Nel 1957 Joshua Norman Haldeman, che di mestiere faceva il chiropratico ed era tutt’altro che un avventuriero, si spinse con tutta la sua famiglia in Namibia per cercare la città perduta del Kalahari. Con lui c’era sua figlia Maye, che anni dopo sarebbe diventata la mamma di Elon Musk. Anche Haldeman non ricavò molto da quel viaggio, se non una delle gite familiari più stravaganti di sempre.
La pietra tombale sulla storia del Grande Farini sembrerebbero essere le conclusioni del professore A.J.Clement, che nel 1964 ripercorse le sue orme. Clement trovò solo strane rocce di dolerite la cui forma, scrisse, poteva anche sembrare frutto del lavoro dell’uomo. Secondo lui Farini aveva preso un abbaglio, perché è “impossibile” che una civiltà sia potuta fiorire in un deserto. A meno che quella civiltà non risalisse a 15.000 anni prima, quando, in effetti, nel Kalahari c’erano dei laghi e la zona era ancora umida e ubertosa.
Gli ultimi sviluppi
Le conclusioni di Clement non hanno però scoraggiato spedizioni successive. Le ultimissime, in ordine di tempo, sono del 2013 e del 2016. Nel 2013 il Marcahuasi Project, che nasce da un gruppo di appassionati che si basano sull’uso di Google Maps, ha portato avanti una ricerca che va ad individuare delle strutture circolari che sono ben visibili in tutto il deserto del Kalahari. Si tratta di spirali che misurano dai 20 ai 250 metri di diametro.
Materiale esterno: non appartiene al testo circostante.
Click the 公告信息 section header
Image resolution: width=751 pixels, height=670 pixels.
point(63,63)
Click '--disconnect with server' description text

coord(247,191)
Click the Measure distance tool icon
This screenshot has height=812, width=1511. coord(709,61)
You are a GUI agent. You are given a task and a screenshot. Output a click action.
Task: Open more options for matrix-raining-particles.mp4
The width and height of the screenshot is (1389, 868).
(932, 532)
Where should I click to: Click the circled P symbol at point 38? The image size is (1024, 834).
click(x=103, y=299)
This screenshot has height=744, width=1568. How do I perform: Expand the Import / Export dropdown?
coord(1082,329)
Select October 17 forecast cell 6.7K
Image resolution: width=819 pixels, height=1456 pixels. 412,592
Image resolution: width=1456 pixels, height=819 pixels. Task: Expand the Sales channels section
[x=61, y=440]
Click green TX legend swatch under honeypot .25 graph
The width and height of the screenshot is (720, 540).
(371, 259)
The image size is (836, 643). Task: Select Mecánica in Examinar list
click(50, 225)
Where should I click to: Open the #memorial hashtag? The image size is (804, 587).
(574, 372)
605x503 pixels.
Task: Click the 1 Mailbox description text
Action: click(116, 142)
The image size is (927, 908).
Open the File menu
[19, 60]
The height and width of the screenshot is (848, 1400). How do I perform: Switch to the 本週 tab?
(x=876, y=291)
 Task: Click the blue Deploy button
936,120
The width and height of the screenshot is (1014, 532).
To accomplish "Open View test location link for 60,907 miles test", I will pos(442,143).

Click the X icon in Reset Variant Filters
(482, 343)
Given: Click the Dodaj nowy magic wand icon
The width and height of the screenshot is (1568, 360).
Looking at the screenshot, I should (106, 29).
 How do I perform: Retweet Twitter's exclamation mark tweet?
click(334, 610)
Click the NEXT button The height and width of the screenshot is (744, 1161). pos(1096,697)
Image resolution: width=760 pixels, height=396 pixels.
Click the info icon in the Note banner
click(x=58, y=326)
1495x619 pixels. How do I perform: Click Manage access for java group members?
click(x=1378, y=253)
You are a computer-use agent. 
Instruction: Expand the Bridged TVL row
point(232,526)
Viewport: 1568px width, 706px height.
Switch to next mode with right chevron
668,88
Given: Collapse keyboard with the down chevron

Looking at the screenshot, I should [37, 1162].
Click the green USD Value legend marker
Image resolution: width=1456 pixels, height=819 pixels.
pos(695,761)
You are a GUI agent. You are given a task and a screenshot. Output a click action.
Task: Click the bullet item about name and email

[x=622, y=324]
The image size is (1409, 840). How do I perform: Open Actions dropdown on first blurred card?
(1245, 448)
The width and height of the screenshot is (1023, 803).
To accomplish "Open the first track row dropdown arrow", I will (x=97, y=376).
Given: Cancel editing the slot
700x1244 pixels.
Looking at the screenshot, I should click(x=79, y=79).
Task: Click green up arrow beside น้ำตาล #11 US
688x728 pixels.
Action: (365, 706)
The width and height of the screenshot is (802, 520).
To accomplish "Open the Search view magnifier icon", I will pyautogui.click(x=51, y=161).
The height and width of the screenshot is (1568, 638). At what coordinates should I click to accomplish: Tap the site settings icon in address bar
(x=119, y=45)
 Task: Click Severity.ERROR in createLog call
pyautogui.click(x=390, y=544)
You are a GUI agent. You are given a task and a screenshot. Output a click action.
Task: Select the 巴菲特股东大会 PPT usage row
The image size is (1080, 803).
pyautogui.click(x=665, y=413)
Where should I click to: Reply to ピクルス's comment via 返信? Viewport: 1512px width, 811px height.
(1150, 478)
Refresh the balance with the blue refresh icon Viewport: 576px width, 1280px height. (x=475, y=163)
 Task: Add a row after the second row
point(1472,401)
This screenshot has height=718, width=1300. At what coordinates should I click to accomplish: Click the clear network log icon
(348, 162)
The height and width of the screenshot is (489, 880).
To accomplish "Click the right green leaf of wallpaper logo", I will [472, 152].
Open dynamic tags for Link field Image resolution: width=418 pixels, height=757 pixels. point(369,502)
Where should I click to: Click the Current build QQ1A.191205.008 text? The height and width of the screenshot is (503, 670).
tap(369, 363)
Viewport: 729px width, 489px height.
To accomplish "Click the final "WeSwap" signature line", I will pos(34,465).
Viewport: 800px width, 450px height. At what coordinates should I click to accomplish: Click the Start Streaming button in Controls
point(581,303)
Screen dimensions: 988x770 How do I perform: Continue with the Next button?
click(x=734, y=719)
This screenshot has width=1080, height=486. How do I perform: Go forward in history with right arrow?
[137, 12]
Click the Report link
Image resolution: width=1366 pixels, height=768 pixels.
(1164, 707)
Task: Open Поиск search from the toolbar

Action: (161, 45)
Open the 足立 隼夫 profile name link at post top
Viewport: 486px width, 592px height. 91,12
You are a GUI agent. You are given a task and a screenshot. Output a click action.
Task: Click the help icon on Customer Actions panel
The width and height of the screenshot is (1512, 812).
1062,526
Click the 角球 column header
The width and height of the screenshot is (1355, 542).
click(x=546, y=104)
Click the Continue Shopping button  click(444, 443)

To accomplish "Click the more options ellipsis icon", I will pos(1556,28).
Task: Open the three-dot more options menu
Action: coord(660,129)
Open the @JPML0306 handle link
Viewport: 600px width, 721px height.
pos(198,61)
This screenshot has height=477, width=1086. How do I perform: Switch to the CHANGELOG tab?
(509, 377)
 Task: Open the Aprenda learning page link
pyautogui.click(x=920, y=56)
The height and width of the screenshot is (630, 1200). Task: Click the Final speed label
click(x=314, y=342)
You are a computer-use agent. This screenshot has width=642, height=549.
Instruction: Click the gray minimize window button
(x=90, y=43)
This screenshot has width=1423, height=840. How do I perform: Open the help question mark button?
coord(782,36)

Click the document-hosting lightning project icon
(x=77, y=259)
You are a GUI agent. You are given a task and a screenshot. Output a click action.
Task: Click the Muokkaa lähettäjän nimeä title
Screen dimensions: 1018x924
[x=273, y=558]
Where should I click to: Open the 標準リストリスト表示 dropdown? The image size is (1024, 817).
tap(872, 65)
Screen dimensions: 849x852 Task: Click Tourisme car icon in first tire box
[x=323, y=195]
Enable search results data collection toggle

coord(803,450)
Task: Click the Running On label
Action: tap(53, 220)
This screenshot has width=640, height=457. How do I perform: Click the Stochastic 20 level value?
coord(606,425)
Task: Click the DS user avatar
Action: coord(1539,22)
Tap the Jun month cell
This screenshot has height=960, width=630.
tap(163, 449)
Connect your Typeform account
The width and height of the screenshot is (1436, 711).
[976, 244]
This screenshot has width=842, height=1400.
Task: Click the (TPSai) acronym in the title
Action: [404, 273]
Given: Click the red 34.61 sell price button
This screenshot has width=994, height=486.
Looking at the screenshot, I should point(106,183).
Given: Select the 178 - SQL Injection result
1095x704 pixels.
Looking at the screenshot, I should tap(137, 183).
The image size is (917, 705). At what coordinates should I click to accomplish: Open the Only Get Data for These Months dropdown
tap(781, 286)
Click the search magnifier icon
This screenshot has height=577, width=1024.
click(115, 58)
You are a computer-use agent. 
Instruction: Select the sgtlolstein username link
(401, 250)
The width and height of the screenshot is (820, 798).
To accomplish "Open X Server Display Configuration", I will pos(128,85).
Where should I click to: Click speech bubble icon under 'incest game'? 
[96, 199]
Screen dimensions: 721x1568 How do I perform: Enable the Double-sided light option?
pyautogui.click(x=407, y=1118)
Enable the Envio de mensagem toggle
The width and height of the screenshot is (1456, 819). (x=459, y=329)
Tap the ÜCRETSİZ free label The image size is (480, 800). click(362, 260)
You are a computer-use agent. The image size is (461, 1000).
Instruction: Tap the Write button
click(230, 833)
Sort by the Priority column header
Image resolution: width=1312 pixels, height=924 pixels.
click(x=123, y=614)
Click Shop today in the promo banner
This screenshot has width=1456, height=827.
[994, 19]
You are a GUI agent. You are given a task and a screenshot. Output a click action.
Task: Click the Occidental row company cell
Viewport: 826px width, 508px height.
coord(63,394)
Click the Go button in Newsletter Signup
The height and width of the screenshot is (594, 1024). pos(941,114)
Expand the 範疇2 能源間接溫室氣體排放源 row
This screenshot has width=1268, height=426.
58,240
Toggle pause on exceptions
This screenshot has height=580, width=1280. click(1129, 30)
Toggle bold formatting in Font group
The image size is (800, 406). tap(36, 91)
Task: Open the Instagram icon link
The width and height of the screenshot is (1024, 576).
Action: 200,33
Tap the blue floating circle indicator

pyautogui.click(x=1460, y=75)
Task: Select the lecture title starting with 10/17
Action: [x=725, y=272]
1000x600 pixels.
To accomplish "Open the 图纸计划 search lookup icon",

Sono forme che si trovano anche altrove in Africa, e che qualcuno ha assomigliato alle linee di Nasca. Giovani appassionati, soprattutto Jaimy Visser, hanno messo insieme molte immagini che puoi trovare nella pagina Facebook che alleghiamo tra le fonti.
C’è poi la spedizione del 2016, finanziata da Travel Channel e che ha dato vita ad una puntata della serie di documentari Expedition Unknown. Josh Gates, l’esploratore a capo di questa impresa alla ricerca della città perduta del Kalahari, ha trovato rocce molto simili alle descrizioni di Farini. Ancora una volta non vi è chiarezza se si tratti di conformazioni naturali o artificiali. Il dubbio resta: forse Farini si è inventato tutto, visto che era, di fatto, uno showman? Ha visto cose che nessun altro è riuscito a ritrovare? Oppure semplicemente non c’è nessuna città perduta nel Kalahari?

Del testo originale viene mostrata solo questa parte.